Monday, April 29, 2013

Seeing Yourself

A friend recently said that she saw my usual outside head-covered as my geeky presentation, and me with my hair down as a freer and looser self.  I'm certainly a geek- but...

My own image of myself is rather the opposite- my covering makes me feel adult and competent and a very different sort of pretty from how I presented myself with my hair down, which tends to feel rather innocent or young when I'm imagining myself.

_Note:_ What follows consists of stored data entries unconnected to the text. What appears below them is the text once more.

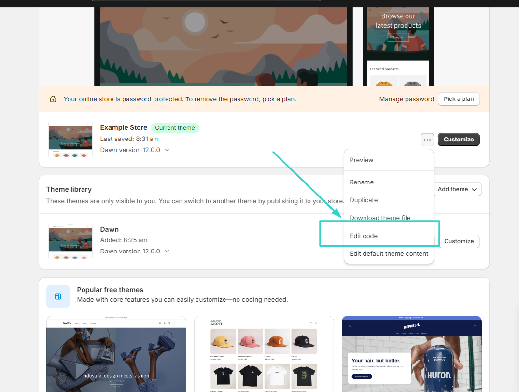Click the blue grid icon beside Popular free themes
The image size is (519, 392).
(x=58, y=296)
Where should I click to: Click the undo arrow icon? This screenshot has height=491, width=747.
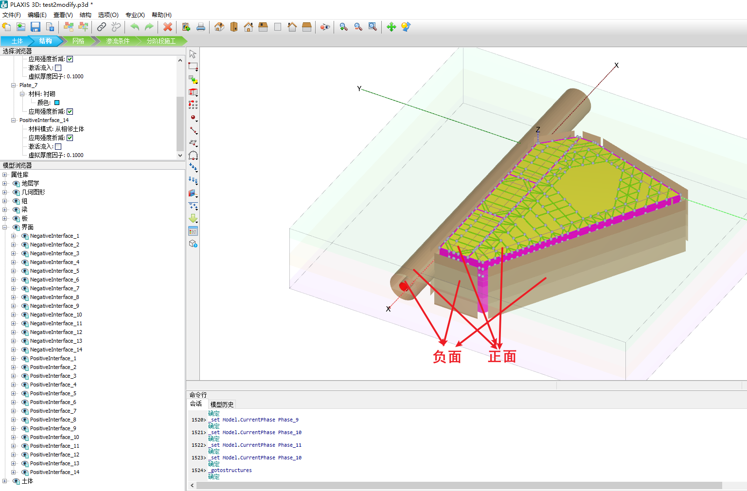point(135,27)
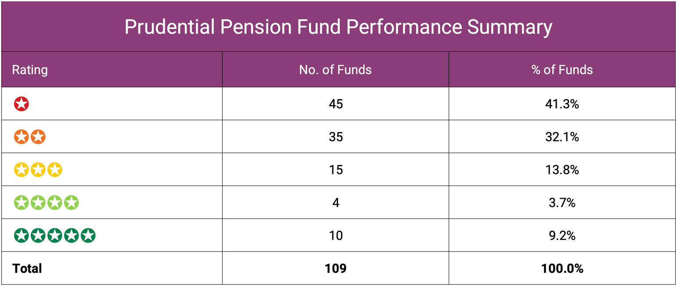The image size is (677, 286).
Task: Click the 9.2% cell
Action: (x=562, y=236)
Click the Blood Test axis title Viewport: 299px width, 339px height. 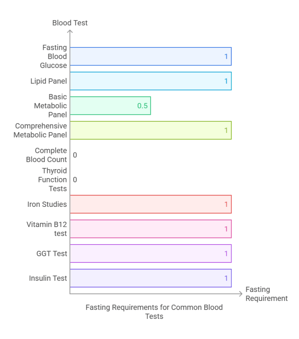click(70, 23)
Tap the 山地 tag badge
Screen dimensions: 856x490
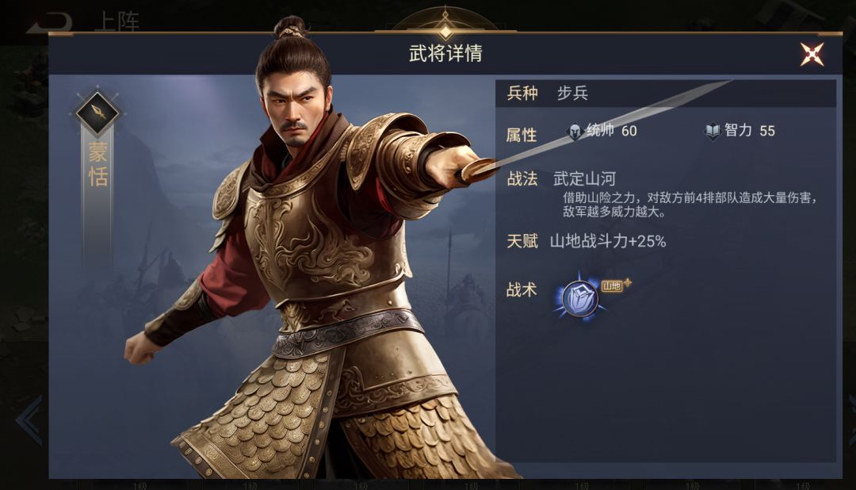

Covering my hair often does give me that "I'm wearing a crown" feeling that motivational speakers and writers talk about.  I feel more dignified and adult, while also feeling beautiful.  I think I associate it with stories and historical pieces where only young women wear their hair down- married women, or really, adult women, put their hair up in various setting-appropriate hair-dos.
(What I happen to be wearing today)
Only my hair is quite slippery, and while it's very long, it lacks body.  And I've never had the interest in figuring out the mysteries of hair spray.  So up-dos have never been my thing, I never figured them out.  Not to mention that they are generally quite incompatible with a scarf or kippah.

In other words, covering for me is not only a religious choice, but also a powerful aid to my self-image.  I feel more confident, more beautiful, more capable.  It surprises me to hear that some people have the opposite reaction to my covering.  But I'm sticking to my guns- I'm not letting this disturb my vision of myself, I like it too much.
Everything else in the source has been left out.